## Problem details
Because only the text is wanted, repeat the records below exactly and omit the pictures.

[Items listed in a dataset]
=-=-=-=-=

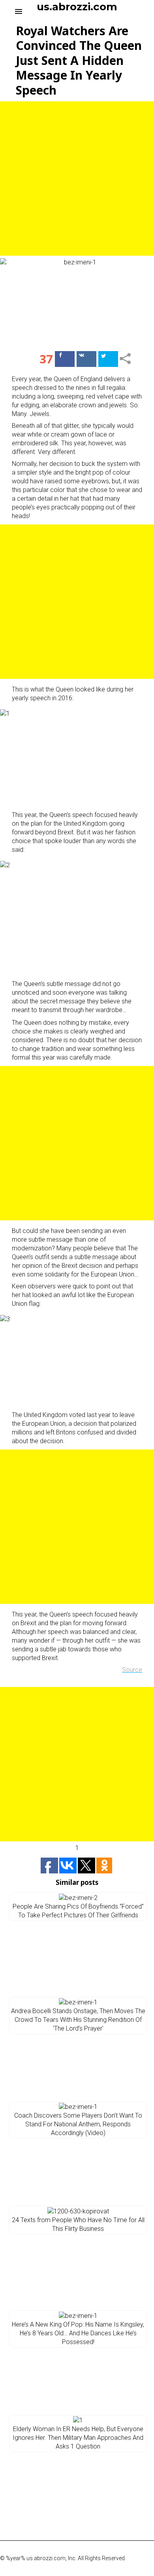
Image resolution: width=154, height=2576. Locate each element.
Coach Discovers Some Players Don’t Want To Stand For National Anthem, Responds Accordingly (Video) (78, 2124)
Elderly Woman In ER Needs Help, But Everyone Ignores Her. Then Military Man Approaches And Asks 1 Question (78, 2437)
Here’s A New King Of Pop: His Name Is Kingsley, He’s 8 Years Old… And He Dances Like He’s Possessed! (78, 2333)
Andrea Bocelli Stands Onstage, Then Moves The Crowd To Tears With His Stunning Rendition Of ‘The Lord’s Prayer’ (78, 2019)
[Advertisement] (77, 178)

=-=-=-=-=

## Exercise response
Image resolution: width=154, height=2576. Locate each element.
Coach Discovers Some Players Don’t Want To Stand For National Anthem, Responds Accordingly (Video) (78, 2124)
Elderly Woman In ER Needs Help, But Everyone Ignores Her. Then Military Man Approaches And Asks 1 Question (78, 2437)
Here’s A New King Of Pop: His Name Is Kingsley, He’s 8 Years Old… And He Dances Like He’s Possessed! (78, 2333)
Andrea Bocelli Stands Onstage, Then Moves The Crowd To Tears With His Stunning Rendition Of ‘The Lord’s Prayer’ (78, 2019)
[Advertisement] (77, 178)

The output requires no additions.